Ainsi, lorsque les polémiques enflent autour des démissions de plusieurs présidentes d’universités américaines, faut-il y voir une remise en question de leur relative souveraineté ou la mainmise des financeurs privés sur le système éducatif ?

La démission de Claudine Gay, première présidente afro-américaine d’Harvard, a fait l’effet d’un tremblement de terre au sein de la communauté universitaire. Elle qui représentait la diversité et la promotion sociale souhaitée notamment l’ancien président Barak Obama, a été poussée vers la sortie par ceux qui ont mis en cause son manque de fermeté face à des positions jugées antisémites exprimées par des étudiants sur le campus. Un prétexte pour certains, qui y voient davantage l’intervention de l’aile droite du parti républicain, sous l’égide notamment de Ron DeSantis, gouverneur de Floride et futur candidat à l’investiture pour les élections présidentielles.

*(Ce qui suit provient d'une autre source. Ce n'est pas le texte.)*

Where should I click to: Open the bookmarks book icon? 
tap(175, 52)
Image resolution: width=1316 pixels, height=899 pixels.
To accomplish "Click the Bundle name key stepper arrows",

Mais les principaux donateurs privés de Harvard sont également soupçonnés d’avoir alimenté la polémique, notamment Kenneth Griffin ou Bill Ackman sur X. Contribuer à hauteur de plusieurs centaines de millions de dollars chaque année, avoir son nom sur les bâtiments du campus le plus prestigieux au monde, permet-il d’influer sur la gouvernance universitaire ? Ce franchissement d’une ligne claire de neutralité absolue ou du devoir de réserve de la part des soutiens financiers privés ne manque pas d’alerter sur les limites d’ingérence du privé en matière d’éducation.

Deux autres présidentes, Elizabeth Magill de l’Université de Pennsylvanie et Sally Kornbluth du MIT ont été vivement critiquées, elles aussi, pour des positions trop « neutres » lors de leurs déclarations devant le Congrès le 5 décembre dernier. La première a démissionné tandis que la deuxième résiste pour le moment à cette incroyable chasse aux sorcières.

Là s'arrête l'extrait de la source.